Why? Because I'm having a bit of a year. There's something about having to phone your boss and say "sorry, I didn't put that appointment on my calendar and now I'm inconveniencing you" to start off the week. Then have things go sideways with scheduling for a construction project that hasn't even started. I don't like where this is going.
So I drove almost 600 kilometers today. In the rain. Fatigued. It's not a nice sight when you have to change lanes quickly before you climb up the back end of a car that you didn't notice slowing down on the freeway because the eyelids were drooping. I tell you, the adrenaline shot kept me going for 5 minutes!

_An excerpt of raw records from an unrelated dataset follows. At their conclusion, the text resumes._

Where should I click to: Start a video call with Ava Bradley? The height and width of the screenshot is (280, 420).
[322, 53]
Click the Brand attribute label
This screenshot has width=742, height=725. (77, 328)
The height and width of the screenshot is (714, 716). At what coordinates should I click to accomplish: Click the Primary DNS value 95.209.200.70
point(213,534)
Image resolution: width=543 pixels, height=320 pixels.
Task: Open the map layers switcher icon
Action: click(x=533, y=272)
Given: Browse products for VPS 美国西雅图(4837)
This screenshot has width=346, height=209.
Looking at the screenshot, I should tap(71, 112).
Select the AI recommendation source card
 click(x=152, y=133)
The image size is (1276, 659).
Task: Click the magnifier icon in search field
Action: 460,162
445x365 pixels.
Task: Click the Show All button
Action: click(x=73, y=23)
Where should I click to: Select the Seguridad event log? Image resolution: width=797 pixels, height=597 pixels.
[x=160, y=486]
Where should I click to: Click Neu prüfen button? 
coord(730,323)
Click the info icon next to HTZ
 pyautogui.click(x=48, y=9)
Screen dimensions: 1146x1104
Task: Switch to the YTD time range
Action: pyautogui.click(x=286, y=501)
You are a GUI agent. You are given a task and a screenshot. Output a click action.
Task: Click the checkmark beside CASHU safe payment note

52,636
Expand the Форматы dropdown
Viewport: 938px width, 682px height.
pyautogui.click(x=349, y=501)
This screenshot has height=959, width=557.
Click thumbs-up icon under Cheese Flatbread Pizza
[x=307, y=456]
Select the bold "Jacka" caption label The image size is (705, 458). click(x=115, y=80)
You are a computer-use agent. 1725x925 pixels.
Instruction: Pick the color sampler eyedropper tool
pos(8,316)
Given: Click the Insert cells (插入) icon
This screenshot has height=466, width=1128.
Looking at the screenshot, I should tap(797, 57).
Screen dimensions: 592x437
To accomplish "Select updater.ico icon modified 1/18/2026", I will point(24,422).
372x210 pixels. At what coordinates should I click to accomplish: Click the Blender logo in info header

I think my boss is disappointed in me. Why? Because I want to ensure that I am home for the tree-planting event that we're having in two weeks. He's more worried that a new guy that starts on June 2nd won't be up to speed on pile driving after 5 days than the fact that I am still in mourning for my son. Good lord man, why did you hire this guy to work on a MAJOR freaking project if you didn't think he could handle it?!?!? I told him that I needed to be home for the planting... and that invites were sent and no, I can't more the timing - sorry. He asked if I had anything else coming up that I needed to attend to. Yeah... not so much. Sorry that my life doesn't fit into what you want me to be doing.
It wouldn't be so bad if they actually paid me overtime. Putting in an 11 hour day and I get paid for 8... not even an extra 3 hours at straight time for today. And this is just the start of the summer. I can see myself being busier that a one-armed paper hanger this summer.
I like parts of my job - really like them. Other parts I could part with now and never be disappointed. It's probably not the sanest thing in the world to want to change jobs so soon after my son died. I'm mostly dealing with life now. But why am I so tired? Is this my body's way of telling me that I'm not over it? I don't know...
I feel like the nail that sticks up... I get hammered down before I know what's up.